Antonio Muñoz Molina

Antonio Muñoz Molina (Úbeda, Jaén, Spain, 1956) began studying Journalism in Madrid. He subsequently moved to Granada, where he obtained a degree in History of Art from the city’s university. He lived there for twenty years, working as a civil servant and as a columnist for the now defunct Diario de Granada.Over the years, he has continued to work as a columnist in the press, publishing in the newspapers ABC, El País and Ideal and the magazines Muy Interesante and Scherzo.
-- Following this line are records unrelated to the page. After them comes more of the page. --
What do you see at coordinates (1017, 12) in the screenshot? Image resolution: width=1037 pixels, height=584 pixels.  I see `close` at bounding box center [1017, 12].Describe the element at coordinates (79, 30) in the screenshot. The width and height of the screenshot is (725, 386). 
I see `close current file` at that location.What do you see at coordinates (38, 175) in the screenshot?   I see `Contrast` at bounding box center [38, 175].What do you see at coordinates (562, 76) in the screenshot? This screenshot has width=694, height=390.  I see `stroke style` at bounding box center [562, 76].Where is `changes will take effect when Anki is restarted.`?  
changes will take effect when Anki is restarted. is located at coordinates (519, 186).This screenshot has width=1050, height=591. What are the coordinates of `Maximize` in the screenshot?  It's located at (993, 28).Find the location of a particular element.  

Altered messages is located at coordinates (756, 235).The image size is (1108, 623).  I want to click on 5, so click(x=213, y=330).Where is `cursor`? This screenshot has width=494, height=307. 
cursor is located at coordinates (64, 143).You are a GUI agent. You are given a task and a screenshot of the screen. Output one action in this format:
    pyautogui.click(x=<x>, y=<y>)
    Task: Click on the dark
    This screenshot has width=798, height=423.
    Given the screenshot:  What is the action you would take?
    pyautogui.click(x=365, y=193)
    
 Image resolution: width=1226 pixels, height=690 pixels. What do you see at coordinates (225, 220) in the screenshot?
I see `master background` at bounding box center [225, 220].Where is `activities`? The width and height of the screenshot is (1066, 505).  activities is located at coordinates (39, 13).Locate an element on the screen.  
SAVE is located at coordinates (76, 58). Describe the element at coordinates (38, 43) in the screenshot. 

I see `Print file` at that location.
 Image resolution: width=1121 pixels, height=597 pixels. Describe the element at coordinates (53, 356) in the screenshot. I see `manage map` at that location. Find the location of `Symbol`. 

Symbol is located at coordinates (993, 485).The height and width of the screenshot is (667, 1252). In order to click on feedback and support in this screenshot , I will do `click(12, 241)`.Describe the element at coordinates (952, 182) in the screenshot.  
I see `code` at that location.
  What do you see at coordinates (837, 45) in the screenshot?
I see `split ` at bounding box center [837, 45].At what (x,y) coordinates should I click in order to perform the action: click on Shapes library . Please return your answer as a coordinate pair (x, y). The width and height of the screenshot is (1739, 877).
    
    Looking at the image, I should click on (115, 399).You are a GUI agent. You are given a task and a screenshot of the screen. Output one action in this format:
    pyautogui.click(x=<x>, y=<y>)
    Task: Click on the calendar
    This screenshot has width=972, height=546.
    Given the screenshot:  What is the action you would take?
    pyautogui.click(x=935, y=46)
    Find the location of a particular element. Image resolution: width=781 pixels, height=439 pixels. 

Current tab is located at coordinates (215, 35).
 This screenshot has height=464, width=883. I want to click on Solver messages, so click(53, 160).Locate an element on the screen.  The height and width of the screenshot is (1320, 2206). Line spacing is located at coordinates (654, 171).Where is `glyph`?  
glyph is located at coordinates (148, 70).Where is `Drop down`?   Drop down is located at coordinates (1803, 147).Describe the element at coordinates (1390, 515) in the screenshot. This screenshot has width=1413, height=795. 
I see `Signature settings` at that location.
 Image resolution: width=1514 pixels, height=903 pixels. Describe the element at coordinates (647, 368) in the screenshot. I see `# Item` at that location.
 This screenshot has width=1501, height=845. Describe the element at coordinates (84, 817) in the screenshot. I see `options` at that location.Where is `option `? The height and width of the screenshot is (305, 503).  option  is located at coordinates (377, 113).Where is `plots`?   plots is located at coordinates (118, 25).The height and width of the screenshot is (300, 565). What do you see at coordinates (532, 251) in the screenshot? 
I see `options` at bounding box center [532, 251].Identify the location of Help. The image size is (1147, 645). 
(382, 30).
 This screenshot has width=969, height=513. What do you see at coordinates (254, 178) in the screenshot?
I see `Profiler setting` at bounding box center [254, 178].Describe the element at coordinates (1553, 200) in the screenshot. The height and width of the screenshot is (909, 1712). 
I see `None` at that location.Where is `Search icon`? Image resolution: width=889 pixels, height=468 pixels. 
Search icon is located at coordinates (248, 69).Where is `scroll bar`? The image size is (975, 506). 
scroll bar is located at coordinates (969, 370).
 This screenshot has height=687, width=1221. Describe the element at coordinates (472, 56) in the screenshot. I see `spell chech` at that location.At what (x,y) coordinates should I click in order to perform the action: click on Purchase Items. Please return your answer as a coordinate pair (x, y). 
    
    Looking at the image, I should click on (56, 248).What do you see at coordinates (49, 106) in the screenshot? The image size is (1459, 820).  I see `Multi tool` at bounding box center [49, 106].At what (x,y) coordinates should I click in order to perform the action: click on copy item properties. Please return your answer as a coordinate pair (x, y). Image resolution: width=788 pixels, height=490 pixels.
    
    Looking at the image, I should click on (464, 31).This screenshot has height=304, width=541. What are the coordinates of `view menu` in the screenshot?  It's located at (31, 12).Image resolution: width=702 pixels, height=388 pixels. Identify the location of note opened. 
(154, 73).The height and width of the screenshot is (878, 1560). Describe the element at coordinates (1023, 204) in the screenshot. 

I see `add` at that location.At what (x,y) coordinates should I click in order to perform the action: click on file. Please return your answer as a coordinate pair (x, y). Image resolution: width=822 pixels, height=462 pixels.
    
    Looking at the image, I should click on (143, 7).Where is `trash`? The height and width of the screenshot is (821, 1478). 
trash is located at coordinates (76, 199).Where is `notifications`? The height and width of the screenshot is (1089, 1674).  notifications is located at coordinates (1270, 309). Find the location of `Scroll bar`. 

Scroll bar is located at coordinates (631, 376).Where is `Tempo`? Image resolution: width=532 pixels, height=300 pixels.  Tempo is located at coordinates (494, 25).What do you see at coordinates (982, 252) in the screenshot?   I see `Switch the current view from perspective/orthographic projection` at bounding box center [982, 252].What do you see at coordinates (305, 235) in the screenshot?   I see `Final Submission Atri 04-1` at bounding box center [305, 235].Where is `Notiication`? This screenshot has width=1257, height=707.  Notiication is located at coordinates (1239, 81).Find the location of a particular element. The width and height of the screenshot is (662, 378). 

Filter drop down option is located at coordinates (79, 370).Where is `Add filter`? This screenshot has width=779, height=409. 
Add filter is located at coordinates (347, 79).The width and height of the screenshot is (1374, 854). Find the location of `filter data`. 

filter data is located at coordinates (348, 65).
A committed intellectual and scrupulous observer of reality, Muñoz Molina sees writing as a personal treasure trove of shared experiences, as the “pursuit of the fleeting moment in which memory turns into dazzling aesthetic certainty”.Journalism and literature come together in his work, of a sober, refined and purified style, lacking in unnecessary artifice and written in a certain melancholy tone. He published his first book, El Robinson urbano, a compilation of articles published in the Diario de Granada, in 1984. His first novel, Beatus Ille [A Manuscript of Ashes], published in 1986, features the imaginary city of Mágina, a faithful depiction of Úbeda, which he was to return to in later works. Invierno en Lisboa [Winter in Lisbon] (1987) earned him the Critics Award and the National Narrative Prize. In 1991, he won the Planeta Prize for El jinete polaco, which also earned him the National Narrative Prize the following year. In 1989, he published Beltenebros. >He moved to Madrid in 1992 and travelled to America the following year, where he taught for a year at the University of Virginia. He had first visited New York in 1990 and returned there in successive years with increasing frequency, eventually teaching at the City University in 2001 and 2002. In 2004, he was appointed director of the Instituto Cervantes in New York, where he wrote La noche de los tiempos [In the Night of Time] (2010). He currently lives between New York and Madrid.

For Muñoz Molina, “the writer continues the immemorial craft of storytellers, who gave shape to the shared experience of the world through oral stories. Telling and listening to stories is not a fad or intellectual sophistication: it is a universal feature of the human condition, which is present in all societies and starts early on in life”. Besides the works already mentioned, he is author of the novels El dueño del secreto (1994), Ardor guerrero (1995), Plenilunio (1997), Carlota Fainberg (1999), En ausencia de Blanca [In Her Absence](2001), Sefarad [Sepharad](2001), El viento de la luna (2006) and Días de diario (2007). Besides El Robinson urbano, he has also published the compilations of articles Diario del Nautilus (1986), Las apariencias (1995), La huerta del Edén (1996) and La vida por delante (2002), as well as the books of short stories Las otras vidas (1988) and Nada del otro mundo (1993), essays and the non-fiction books La realidad de la ficción (1993), ¿Por qué no es útil la literatura?(1994, along with Luis García Montero), Pura alegría (1998), Ventanas de Manhattan (2004) and Todo lo que era sólido (2013).

Translated into English, French, German, Italian and Portuguese, besides the already cited awards, Muñoz Molina has been distinguished with the Jean Monnet Prize of European Literature, the Prix Mediterranee Etranger (France, 2012), the Jerusalem Prize (2013) and the Qué Leer Prize, awarded by the readers of the magazine of the same name. He has been a full member of the Royal Spanish Academy since 1995.